Representatives from Farm Service Agency and U.S. Rural Development will be present at the event as well as some local elected officials and a representative from the Natural Resources Conservation Service.

Kurt Readus, a state conservationist at NRCS, said rallies and other events like this give him a chance to start conversations about issues affecting Mississippi agricultural conservation. Some such issues are those focusing on water quality and the effect of the intense rain the state has been having on the amount of sediment in the water.

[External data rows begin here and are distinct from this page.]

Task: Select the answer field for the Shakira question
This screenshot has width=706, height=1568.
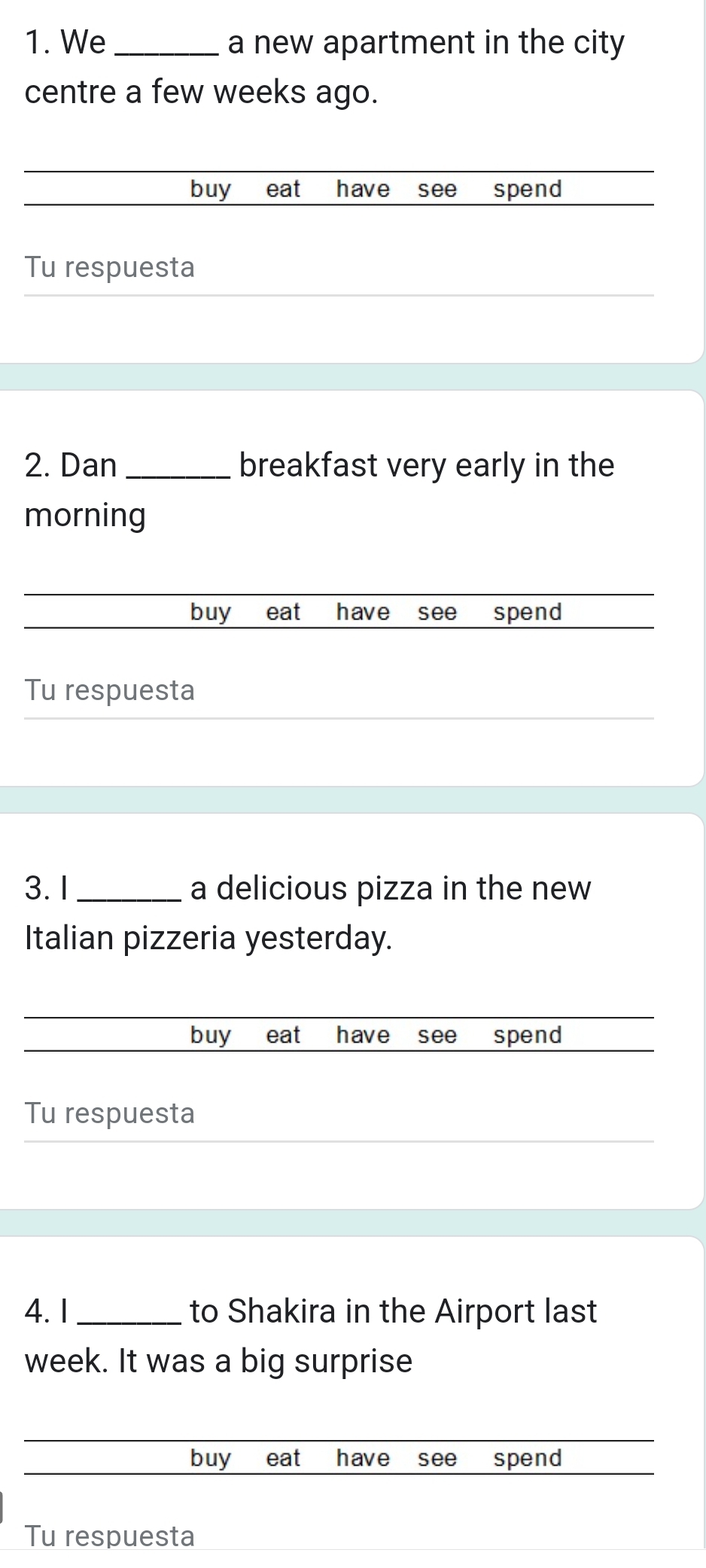Action: (339, 1536)
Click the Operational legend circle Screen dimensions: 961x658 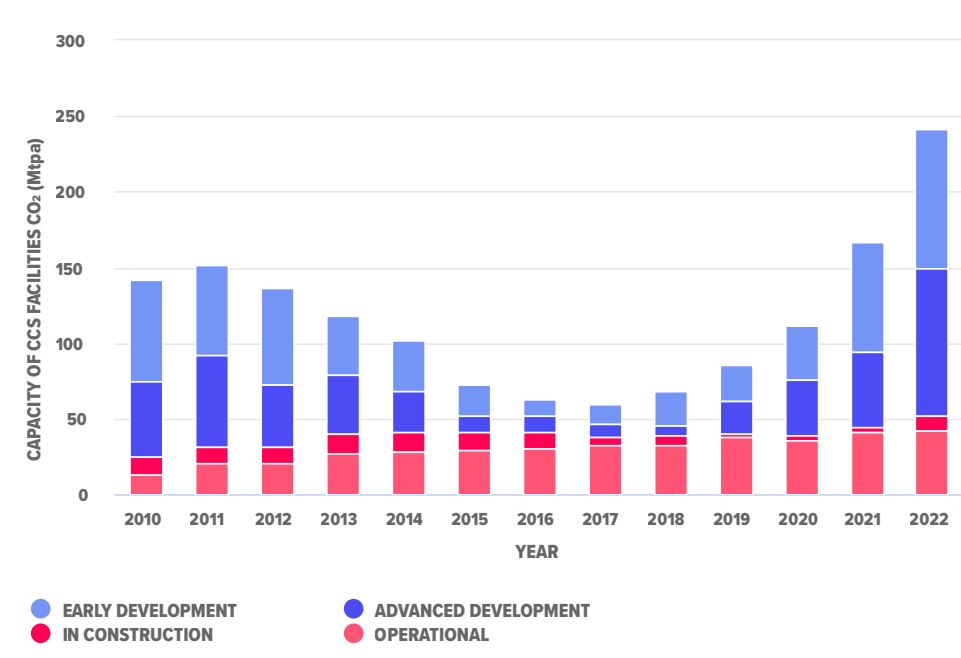tap(354, 633)
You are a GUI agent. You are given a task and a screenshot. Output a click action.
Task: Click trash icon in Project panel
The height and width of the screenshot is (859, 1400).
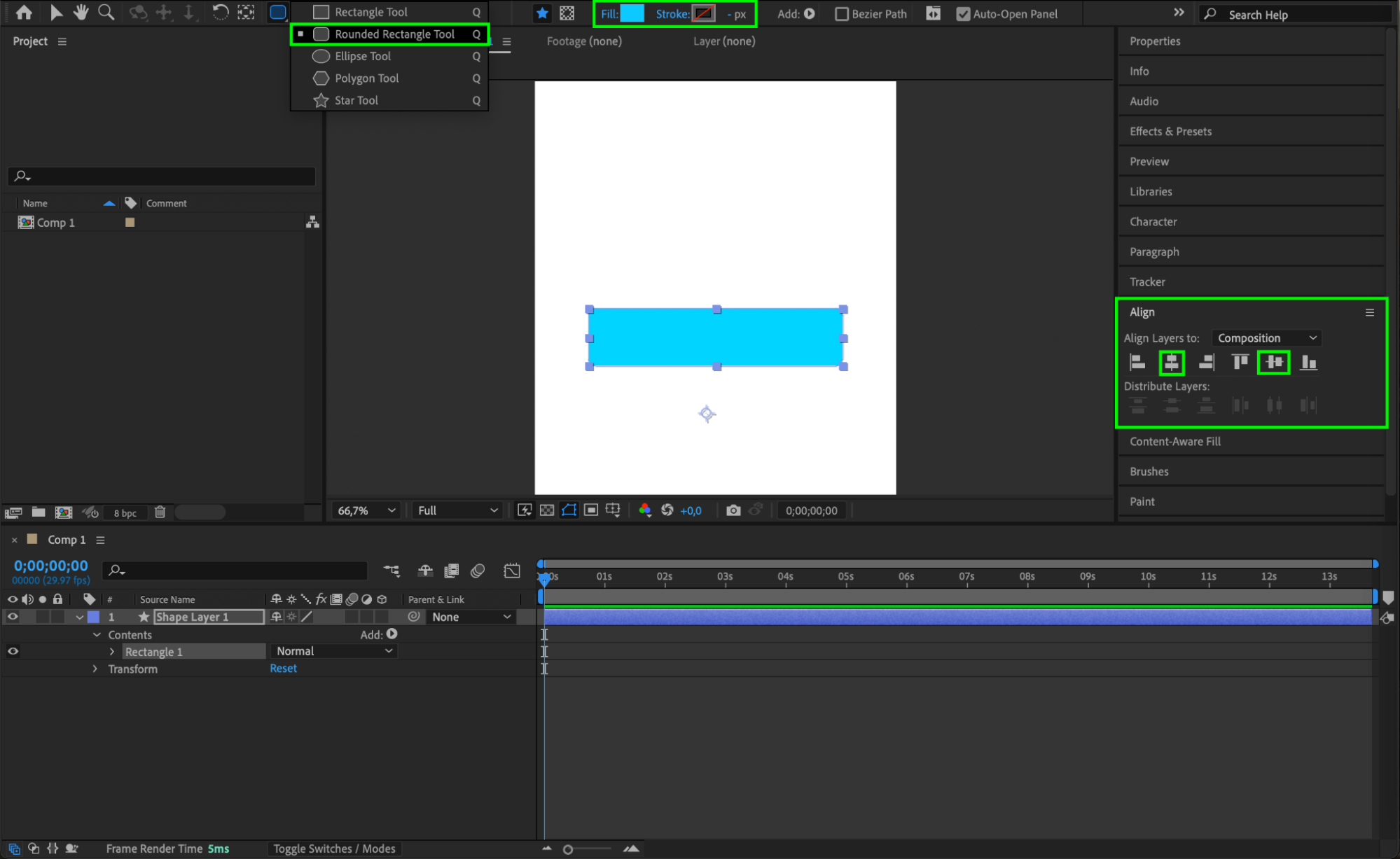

Readus said NRCS also provides financial and technical assistance for farmers and others in agriculture via programs through the service. Such programs are the Agricultural Conservation Easement, the Environmental Quality Incentive Program and the Conservation Stewardess Program. Readus said these and other programs are available to farmers in the state.

“We are also encouraging non-farmers to become farmers,” Readus said.

He described how NRCS is the only government agency to work on private land, giving them the ability to work with many farmers throughout the state.

“Agriculture is 30 percent of the state’s economy, which translates to about $8 billion,” Readus said. “Agritourism contributes $3.5 billion.”